Provided passage:

Judge rules against state on kids in nursing homes

After a decade-long legal fight, a federal judge Friday ordered Florida to make changes to keep children with “complex” medical conditions out of nursing homes and help them receive care in their family homes or communities.

U.S. District Judge Donald Middlebrooks, siding with the U.S. Department of Justice, ruled that Florida has violated the Americans with Disabilities Act and the rights of children “who rely upon the provision of vital Medicaid services and are trying, in vain, to avoid growing up in nursing homes.”

“Unjustified institutionalization of individuals with disabilities is unacceptable, especially given the advances in technology and in the provision of home-based care,” Middlebrooks wrote in a 79-page decision. “Any family who wants to care for their child at home should be able to do so.”

Middlebrooks criticized the state for not doing more to ensure services such as private-duty nursing that could enable children to live outside of nursing homes and to help children who are at risk of being institutionalized. The case centers on children in the Medicaid program with conditions that often require round-the-clock care involving such needs as ventilators, feeding tubes and breathing tubes.

“Those who are institutionalized are spending months, and sometimes years of their youth isolated from family and the outside world,” Middlebrooks wrote. “They don’t need to be there. I am convinced of this after listening to the evidence, hearing from the experts, and touring one of these facilities myself. If provided adequate services, most of these children could thrive in their own homes, nurtured by their own families. Or if not at home, then in some other community-based setting that would support their psychological and emotional health, while also attending to their physical needs.”

Information provided:
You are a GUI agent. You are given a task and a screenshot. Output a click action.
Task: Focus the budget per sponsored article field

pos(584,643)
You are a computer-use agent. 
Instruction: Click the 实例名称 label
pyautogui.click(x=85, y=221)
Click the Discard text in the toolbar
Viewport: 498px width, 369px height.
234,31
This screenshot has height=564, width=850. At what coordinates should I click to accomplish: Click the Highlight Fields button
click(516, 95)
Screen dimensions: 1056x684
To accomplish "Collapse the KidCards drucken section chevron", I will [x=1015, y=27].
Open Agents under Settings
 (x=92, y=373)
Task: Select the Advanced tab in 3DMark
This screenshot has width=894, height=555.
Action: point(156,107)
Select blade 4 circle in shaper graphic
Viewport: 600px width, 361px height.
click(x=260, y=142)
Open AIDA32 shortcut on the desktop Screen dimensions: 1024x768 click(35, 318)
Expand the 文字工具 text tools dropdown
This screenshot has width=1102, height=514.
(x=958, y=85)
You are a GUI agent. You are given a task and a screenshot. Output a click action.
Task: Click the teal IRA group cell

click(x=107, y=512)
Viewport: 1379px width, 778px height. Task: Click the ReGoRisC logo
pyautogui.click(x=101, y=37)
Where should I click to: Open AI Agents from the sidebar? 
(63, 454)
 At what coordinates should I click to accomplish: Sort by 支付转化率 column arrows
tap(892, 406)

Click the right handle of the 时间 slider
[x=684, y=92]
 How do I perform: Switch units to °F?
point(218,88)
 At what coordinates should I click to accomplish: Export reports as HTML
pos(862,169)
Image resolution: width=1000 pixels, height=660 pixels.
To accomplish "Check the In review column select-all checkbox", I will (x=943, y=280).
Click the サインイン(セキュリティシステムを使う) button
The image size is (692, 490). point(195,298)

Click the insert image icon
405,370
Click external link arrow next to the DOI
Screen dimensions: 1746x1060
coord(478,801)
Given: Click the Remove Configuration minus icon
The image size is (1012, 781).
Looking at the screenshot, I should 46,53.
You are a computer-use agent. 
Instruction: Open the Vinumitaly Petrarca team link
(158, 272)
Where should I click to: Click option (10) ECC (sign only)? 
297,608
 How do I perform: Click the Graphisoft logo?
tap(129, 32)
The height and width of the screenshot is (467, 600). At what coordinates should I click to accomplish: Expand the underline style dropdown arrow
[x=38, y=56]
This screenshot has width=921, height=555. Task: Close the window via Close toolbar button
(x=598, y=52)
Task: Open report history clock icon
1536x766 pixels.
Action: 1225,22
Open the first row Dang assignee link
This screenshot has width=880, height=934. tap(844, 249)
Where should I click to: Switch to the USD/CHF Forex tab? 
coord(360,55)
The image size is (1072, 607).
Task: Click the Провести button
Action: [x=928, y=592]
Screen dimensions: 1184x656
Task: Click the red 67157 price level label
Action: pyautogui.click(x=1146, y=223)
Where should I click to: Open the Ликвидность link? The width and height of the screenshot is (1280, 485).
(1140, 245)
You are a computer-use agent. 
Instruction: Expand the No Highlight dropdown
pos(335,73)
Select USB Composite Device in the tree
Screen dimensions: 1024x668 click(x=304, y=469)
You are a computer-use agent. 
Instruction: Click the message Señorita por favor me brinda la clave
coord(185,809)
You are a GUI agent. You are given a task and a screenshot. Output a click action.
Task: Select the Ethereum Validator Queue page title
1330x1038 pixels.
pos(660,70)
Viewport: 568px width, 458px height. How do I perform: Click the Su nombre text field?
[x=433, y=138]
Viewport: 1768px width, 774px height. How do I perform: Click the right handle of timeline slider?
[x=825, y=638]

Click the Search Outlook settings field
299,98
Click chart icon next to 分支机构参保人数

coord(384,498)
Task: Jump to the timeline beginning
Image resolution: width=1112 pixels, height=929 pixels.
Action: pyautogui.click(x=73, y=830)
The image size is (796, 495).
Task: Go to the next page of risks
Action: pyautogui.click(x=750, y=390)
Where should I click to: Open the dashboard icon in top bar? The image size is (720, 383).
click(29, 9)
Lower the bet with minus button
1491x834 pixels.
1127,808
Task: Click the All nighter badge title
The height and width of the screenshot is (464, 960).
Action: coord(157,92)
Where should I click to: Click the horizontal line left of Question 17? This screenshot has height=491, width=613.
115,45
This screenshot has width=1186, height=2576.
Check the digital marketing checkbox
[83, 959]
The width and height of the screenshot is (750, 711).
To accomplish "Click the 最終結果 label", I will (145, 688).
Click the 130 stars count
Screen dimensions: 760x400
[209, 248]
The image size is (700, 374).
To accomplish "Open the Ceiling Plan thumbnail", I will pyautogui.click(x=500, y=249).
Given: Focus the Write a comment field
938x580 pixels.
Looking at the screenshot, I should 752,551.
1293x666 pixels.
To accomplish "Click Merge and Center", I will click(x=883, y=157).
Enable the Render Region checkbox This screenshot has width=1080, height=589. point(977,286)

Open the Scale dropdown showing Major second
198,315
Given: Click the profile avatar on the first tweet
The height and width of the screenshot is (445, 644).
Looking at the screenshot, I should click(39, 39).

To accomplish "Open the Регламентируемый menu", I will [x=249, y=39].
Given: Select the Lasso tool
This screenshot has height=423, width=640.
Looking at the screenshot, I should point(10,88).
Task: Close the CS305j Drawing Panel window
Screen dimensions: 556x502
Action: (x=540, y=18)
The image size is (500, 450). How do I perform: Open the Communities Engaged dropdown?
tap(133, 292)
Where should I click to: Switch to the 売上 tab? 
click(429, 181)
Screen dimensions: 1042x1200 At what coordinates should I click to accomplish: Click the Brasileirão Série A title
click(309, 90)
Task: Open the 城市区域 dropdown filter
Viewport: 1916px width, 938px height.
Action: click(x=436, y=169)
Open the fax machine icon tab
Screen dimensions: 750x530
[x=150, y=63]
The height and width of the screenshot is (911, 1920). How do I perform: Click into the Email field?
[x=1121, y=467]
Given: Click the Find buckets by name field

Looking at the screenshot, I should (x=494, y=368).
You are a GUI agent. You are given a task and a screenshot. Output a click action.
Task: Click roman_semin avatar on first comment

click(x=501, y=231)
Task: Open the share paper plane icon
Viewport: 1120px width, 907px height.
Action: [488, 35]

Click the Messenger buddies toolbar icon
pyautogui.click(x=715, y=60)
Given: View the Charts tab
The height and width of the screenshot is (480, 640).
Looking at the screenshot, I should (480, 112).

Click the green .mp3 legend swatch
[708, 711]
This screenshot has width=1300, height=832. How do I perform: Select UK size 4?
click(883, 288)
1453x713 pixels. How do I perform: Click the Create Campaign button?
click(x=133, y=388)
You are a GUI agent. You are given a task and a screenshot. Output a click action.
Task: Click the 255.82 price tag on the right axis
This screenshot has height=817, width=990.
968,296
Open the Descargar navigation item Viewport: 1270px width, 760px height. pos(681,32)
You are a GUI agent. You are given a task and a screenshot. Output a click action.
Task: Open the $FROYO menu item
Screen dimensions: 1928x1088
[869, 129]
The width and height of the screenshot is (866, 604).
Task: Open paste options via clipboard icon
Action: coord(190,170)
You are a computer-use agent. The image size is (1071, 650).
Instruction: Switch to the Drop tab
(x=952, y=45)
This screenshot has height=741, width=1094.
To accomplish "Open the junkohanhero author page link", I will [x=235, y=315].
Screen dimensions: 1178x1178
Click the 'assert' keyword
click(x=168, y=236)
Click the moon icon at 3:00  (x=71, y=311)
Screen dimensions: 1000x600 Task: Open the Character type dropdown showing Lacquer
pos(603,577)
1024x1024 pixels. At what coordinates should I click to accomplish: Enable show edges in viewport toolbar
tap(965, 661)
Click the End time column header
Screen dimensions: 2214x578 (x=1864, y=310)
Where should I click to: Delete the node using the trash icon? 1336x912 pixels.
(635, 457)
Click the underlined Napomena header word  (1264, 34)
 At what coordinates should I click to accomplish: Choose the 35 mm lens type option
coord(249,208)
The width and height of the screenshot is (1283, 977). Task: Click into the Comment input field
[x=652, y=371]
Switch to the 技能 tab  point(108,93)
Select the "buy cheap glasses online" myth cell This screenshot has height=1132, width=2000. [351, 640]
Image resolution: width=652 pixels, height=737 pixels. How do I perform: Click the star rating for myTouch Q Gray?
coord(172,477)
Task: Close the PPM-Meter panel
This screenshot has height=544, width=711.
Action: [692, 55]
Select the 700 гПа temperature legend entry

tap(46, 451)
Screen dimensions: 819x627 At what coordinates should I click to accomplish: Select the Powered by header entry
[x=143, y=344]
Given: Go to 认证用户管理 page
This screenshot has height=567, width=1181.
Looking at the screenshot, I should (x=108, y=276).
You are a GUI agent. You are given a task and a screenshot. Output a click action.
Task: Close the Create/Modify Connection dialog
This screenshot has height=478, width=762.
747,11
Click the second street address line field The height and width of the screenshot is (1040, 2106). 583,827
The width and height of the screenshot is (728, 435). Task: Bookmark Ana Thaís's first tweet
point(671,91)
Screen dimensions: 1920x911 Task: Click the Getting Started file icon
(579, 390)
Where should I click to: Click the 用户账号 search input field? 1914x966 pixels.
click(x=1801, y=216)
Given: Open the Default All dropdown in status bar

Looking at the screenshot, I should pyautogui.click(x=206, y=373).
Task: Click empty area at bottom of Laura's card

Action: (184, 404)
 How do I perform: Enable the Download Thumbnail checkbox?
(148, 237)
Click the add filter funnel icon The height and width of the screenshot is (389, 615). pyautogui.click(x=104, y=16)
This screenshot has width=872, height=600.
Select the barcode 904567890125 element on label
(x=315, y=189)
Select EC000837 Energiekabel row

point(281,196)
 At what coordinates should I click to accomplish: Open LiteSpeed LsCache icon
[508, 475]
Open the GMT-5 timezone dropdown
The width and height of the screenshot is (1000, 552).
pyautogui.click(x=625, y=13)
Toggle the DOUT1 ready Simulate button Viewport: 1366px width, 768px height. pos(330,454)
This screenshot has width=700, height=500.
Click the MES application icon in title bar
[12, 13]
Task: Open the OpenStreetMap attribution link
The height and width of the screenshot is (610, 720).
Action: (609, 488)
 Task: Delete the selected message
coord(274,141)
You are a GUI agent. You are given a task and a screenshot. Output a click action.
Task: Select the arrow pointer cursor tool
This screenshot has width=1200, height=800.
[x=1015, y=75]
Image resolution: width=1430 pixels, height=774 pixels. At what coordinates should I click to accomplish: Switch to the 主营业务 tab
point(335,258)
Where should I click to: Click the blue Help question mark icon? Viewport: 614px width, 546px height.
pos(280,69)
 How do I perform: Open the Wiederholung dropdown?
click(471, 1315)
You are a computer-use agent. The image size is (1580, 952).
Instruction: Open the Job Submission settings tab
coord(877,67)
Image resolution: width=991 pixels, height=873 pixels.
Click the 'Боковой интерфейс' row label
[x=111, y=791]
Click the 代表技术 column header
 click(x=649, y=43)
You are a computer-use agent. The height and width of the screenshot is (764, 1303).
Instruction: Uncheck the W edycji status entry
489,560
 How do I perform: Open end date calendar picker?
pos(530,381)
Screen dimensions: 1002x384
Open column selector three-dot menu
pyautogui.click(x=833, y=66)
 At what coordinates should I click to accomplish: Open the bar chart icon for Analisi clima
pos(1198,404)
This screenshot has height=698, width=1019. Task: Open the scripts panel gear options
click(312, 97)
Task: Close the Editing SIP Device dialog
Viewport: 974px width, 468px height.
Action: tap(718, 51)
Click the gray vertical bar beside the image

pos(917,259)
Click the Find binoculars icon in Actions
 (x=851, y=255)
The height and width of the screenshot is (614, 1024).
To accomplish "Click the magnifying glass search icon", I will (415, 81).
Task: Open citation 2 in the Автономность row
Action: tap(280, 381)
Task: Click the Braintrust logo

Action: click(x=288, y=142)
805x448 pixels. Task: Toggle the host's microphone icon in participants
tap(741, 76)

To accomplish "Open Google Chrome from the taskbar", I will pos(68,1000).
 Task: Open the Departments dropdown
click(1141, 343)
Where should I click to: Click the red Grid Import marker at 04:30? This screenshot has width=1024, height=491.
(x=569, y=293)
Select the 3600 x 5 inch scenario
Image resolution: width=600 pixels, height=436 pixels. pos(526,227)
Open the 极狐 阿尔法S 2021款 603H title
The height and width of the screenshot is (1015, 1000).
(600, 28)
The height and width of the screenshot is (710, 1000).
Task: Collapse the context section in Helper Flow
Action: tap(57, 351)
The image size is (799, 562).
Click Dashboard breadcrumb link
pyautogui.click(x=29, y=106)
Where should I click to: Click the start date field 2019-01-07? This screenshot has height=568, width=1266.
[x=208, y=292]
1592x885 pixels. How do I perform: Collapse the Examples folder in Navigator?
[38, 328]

Action item:
In the article about children in nursing homes, how long was Judge Middlebrooks's written decision?

Solution for this task:
79 pages.